The chances that a Queen takes down a hive tyrant is pretty small. The hive tyrant has superior weaponry and likely can fly. That's pretty much it. If it's a ground pounding melee tyrant, than the queen might be able to do some damage in her death throes with her blood, but even that will probably be minimal to a tyrant.
A slightly more interesting fight would be a Carnifex vs Ultralisk vs Crusher Xeno. All are roughly the same height with the crusher being the smallest at around 4m, All have similar roles - large tanky-ish creatures that are exceedingly hard to kill. At first, the Carnifex would seem to have the upper hand due to its ability to use/have ranged weapons. However, the Ultralisk and Crusher both have special adaptations that diminish...
that and psychic force field hax can probably block it.

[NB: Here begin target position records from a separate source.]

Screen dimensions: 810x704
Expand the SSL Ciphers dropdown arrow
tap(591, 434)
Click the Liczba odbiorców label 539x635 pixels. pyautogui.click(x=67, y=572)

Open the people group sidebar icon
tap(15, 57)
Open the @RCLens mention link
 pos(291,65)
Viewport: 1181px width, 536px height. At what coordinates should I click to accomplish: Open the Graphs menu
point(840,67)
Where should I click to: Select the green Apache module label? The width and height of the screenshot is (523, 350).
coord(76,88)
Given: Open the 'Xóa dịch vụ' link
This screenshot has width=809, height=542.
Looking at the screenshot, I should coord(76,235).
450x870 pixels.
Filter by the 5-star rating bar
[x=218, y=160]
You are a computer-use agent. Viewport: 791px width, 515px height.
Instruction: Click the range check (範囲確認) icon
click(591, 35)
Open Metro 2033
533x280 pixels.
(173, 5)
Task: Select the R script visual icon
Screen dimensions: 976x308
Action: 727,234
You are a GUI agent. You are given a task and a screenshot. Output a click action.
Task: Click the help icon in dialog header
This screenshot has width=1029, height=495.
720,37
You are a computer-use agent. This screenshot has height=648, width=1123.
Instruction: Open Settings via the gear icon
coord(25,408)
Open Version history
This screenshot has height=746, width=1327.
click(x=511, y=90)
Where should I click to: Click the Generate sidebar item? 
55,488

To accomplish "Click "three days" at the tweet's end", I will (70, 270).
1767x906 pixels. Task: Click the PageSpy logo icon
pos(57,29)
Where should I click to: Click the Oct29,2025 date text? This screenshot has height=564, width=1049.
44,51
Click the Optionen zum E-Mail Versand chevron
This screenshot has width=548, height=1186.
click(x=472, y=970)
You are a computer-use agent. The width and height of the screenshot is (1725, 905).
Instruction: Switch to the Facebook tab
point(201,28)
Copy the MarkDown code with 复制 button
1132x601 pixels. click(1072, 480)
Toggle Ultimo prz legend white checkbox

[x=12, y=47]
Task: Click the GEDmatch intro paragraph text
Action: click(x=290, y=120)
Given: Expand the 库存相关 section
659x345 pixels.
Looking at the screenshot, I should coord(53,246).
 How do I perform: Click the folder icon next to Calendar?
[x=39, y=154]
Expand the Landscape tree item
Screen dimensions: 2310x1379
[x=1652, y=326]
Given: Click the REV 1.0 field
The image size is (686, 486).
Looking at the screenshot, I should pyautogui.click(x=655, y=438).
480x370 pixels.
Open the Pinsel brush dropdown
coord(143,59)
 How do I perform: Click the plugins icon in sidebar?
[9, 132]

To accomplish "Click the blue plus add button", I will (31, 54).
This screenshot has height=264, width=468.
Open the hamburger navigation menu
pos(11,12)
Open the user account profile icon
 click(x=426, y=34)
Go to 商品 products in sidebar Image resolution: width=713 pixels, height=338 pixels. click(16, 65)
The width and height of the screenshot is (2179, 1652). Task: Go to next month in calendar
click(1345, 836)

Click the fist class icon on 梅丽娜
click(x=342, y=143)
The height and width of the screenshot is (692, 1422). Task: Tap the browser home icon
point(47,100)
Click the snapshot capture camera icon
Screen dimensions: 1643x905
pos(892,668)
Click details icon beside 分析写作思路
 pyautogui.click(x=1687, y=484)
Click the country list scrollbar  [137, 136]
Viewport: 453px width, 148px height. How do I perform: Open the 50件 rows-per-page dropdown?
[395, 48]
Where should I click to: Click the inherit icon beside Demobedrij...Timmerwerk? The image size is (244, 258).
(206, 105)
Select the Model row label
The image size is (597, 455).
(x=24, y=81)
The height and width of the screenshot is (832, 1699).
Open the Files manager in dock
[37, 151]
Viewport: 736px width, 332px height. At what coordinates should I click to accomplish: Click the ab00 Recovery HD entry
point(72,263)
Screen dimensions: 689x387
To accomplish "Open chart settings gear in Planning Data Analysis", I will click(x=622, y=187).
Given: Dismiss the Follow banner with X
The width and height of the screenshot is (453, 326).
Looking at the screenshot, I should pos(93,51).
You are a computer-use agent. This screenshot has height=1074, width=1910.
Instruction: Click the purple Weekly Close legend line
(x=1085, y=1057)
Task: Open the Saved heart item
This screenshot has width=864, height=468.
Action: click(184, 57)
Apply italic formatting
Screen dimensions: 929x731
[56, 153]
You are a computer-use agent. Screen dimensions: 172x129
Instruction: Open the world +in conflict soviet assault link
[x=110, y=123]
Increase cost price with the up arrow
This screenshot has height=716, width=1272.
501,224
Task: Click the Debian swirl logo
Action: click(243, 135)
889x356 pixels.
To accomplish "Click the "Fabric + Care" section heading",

the effectiveness of ranged weapons. The Crusher is shown to be able to completely negate small arms fire, and Ultralisks have been shown to easily withstand swaths of firepower from terran tanks. So this fight would have to go to melee, where the Ultralisk is the clear winner. The Ultralisk has razor-sharp tusks that would carve through a Carnifex or Crusher, and regenerative abilities that would make the Crushers acidic blood be a small worry at best.
Overall, out of the three species, I'd say that Zerg are overall the strongest, due to their rapid adaptability, with the Tyranids being a very close second. Zerg have shown the ability to infiltrate terran society at least to the extent that genestealers are capable of. Their base units have more adpatations, but overall they lack the range of Tyranids but have greater numbers. Synapse creatures must stay relatively close to the units they're commanding, but cerebrates are able to command creatures across the entire planet - and are nearly impossible to kill without special precautions. Xenomorphs fall short in most areas, lacking the military capability and organization that the other two have, but are on par with the Zerg in terms of adaptability - perhaps more so as by their very nature they are perfectly adapted to the environment in which they spawn. If Xenos were to every organize militarily, they might actually be a greater threat than either of the other two, but their animal intelligence prevents that.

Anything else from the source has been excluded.